►
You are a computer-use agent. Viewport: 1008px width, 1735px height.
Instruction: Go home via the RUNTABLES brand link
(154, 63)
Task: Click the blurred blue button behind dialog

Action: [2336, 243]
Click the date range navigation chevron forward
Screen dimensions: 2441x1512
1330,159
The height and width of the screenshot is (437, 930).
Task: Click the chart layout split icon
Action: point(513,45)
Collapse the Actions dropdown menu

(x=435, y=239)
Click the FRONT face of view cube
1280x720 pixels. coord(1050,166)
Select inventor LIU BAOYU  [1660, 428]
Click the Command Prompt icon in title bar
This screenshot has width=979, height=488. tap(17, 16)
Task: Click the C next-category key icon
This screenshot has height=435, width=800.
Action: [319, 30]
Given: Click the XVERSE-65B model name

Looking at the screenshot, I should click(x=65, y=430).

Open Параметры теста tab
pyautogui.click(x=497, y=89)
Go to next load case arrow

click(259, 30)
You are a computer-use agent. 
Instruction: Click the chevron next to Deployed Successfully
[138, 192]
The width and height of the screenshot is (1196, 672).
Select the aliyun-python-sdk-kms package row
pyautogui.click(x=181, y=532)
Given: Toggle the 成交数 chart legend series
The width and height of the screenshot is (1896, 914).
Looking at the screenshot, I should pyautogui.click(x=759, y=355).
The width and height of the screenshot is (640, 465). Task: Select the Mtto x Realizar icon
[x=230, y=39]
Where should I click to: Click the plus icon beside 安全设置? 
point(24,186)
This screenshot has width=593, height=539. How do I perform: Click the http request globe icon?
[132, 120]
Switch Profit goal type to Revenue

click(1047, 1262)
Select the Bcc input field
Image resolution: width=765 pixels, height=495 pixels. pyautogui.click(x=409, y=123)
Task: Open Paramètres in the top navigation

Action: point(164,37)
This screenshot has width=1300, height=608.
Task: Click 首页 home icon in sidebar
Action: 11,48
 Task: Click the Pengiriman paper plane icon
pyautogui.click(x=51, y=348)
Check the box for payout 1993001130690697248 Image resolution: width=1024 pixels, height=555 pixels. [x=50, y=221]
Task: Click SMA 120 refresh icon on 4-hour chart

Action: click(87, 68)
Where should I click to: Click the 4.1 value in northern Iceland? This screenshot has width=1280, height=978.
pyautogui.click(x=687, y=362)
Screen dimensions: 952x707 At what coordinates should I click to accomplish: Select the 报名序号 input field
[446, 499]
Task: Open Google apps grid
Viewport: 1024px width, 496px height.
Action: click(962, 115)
◄
DIRECTIONS — For each line of the entries that includes "computer", show that line.

FINISHED EXERCISE —
You are a computer-use agent. Viewport: 1008px width, 1735px height.
You are a computer-use agent. 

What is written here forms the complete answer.